A meta-analysis of longitudinal studies examining participation rates and detection of advanced neoplasia in multiple rounds of FIT-based CRC screening.
Participation tends to decline in subsequent rounds, but detection rates for advanced neoplasia remain consistent.
Efforts should focus on increasing adherence to repeated screening rounds to maximize the benefits of FIT-based CRC screening.

Glucagon-Like Peptide Receptor Agonists Use Before Endoscopy Is Associated With Low Retained Gastric Contents: A Multicenter Cross-Sectional Analysis

The American Journal of Gastroenterology |

Author: Jennifer Phan

This study explores whether pre-endoscopy use of glucagon-like peptide-1 receptor agonists (GLP-1 RAs) leads to delayed gastric emptying and retained stomach contents.
The findings clarify the safety of performing endoscopy in patients on GLP-1 RAs, addressing concerns about increased aspiration risk.
A multicenter cross-sectional analysis of patients undergoing upper endoscopy, comparing retained gastric content volumes between GLP-1 RA users and non-users.
Contrary to prior concerns, GLP-1 RA use was associated with lower retained gastric contents.
Routine withholding of GLP-1 RAs before upper endoscopy may not be necessary, though clinical judgment should guide decision-making.
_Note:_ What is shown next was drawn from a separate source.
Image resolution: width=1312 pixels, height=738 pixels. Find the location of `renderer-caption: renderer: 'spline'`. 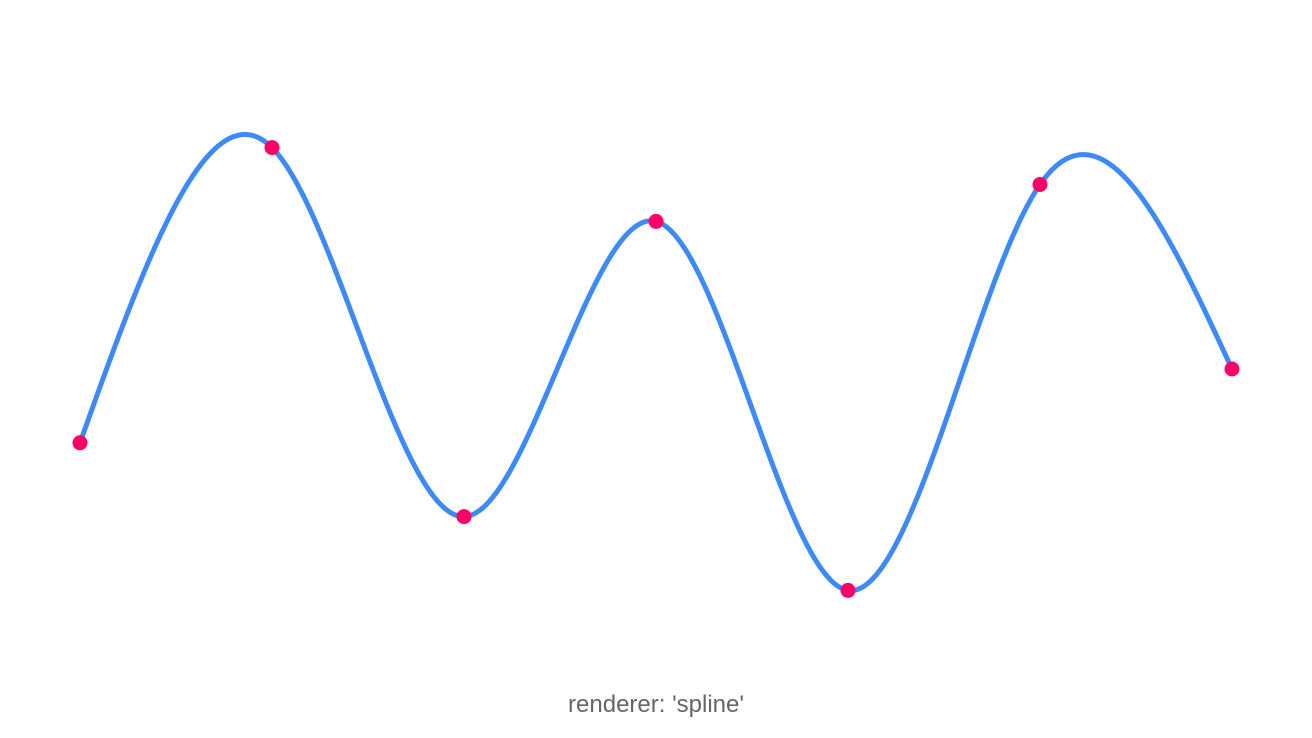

The Liver Cirrhosis Network Cohort Study: Cirrhosis Definition, Study Population, and Endpoints

The American Journal of Gastroenterology |

Author: Elliot B. Tapper

The Liver Cirrhosis Network Cohort Study establishes standardized definitions, population criteria, and study endpoints for cirrhosis research.
Standardization facilitates reproducible and comparable cirrhosis studies, addressing prior inconsistencies in research.
The study provides a framework for future cirrhosis research that is rigorous, transparent, and comparable across studies.
Clinicians and researchers should use standardized definitions and endpoints when designing or interpreting cirrhosis studies.
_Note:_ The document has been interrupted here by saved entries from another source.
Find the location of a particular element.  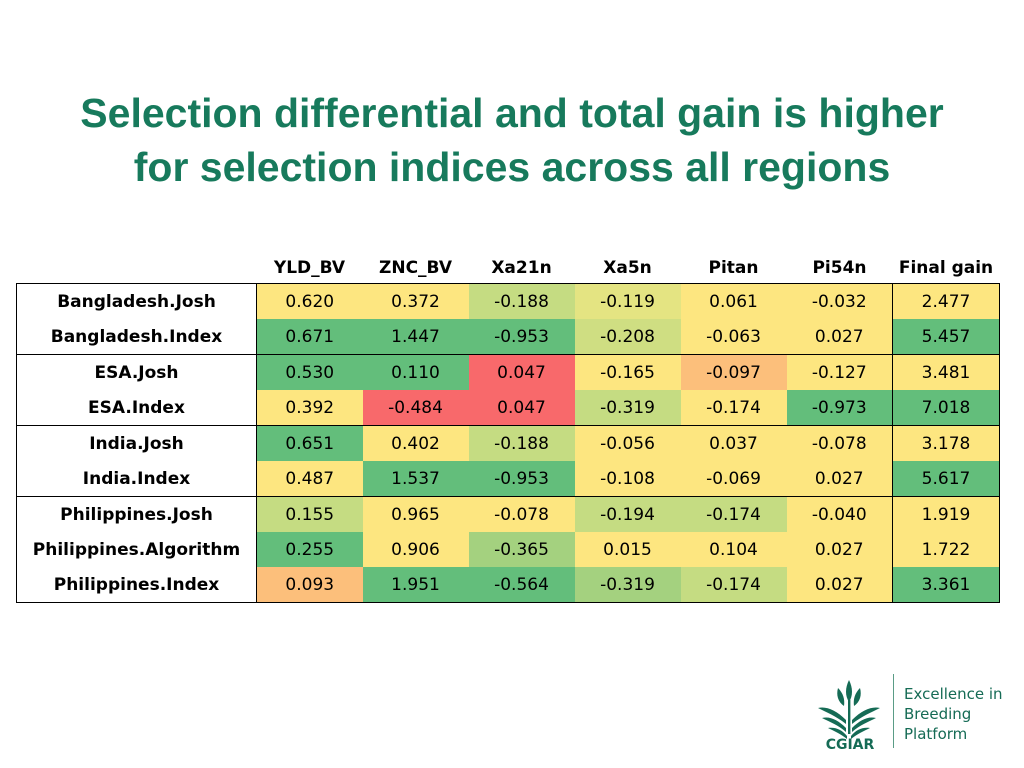

row-label: ESA.Index is located at coordinates (136, 408).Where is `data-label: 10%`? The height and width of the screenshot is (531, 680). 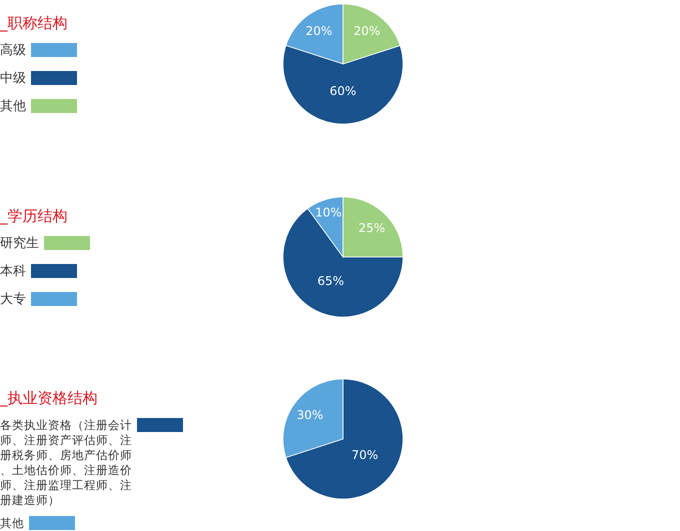
data-label: 10% is located at coordinates (328, 213).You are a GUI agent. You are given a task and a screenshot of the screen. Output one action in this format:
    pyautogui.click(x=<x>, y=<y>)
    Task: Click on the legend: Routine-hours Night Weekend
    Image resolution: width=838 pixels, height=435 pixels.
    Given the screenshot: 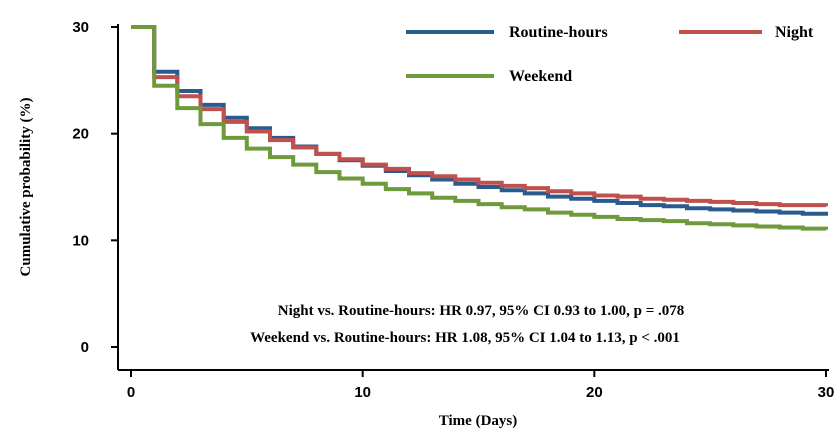 What is the action you would take?
    pyautogui.click(x=610, y=54)
    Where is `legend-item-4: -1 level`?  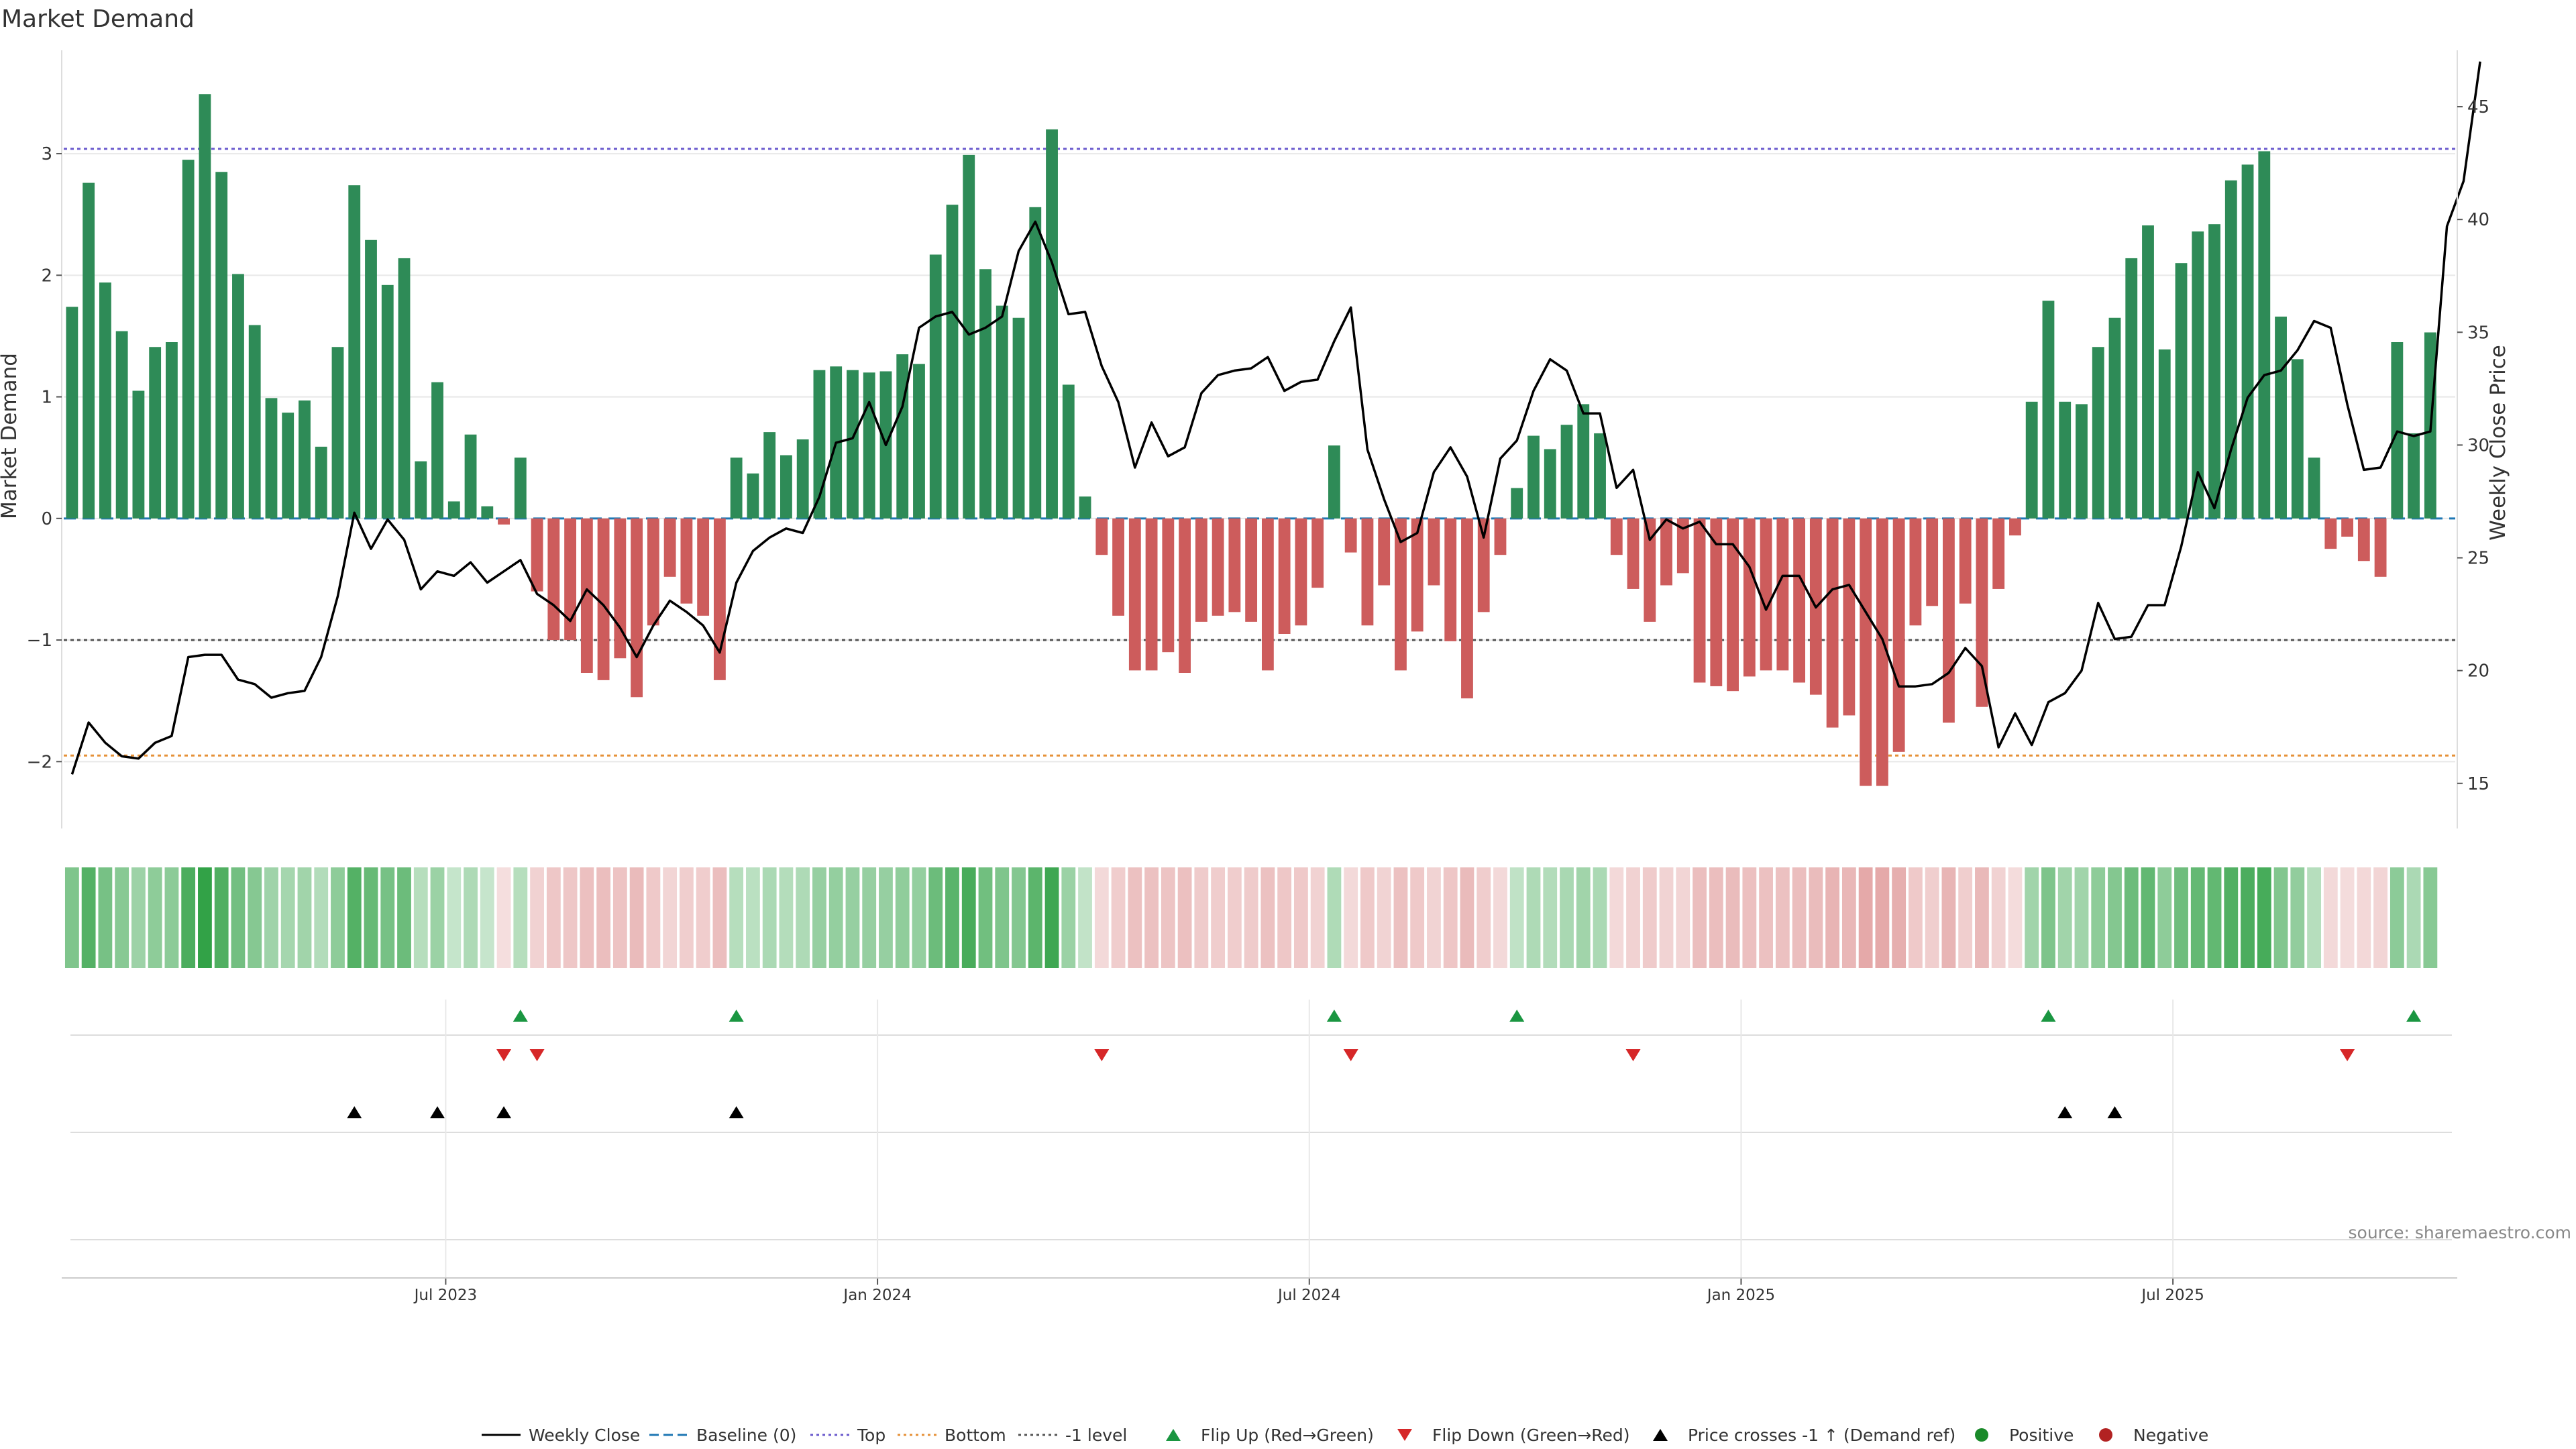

Primary Liver Cancer Risk and Mortality in Patients With Alcohol-Related Cirrhosis in England and Denmark: Observational Cohort Studies

The American Journal of Gastroenterology |

Author: Morten Daniel Jensen

This study evaluates the risk of hepatocellular carcinoma (HCC) and mortality among patients with alcohol-related cirrhosis in two European countries.
Better understanding HCC risk can inform targeted screening and prevention strategies in patients with alcohol-related cirrhosis.
Observational cohort studies from England and Denmark analyzing population-level data on alcohol-related cirrhosis outcomes.
Patients with alcohol-related cirrhosis have high risks of primary liver cancer and mortality, emphasizing the need for surveillance.
Implement liver cancer surveillance programs for patients with alcohol-related cirrhosis to detect HCC early and improve survival.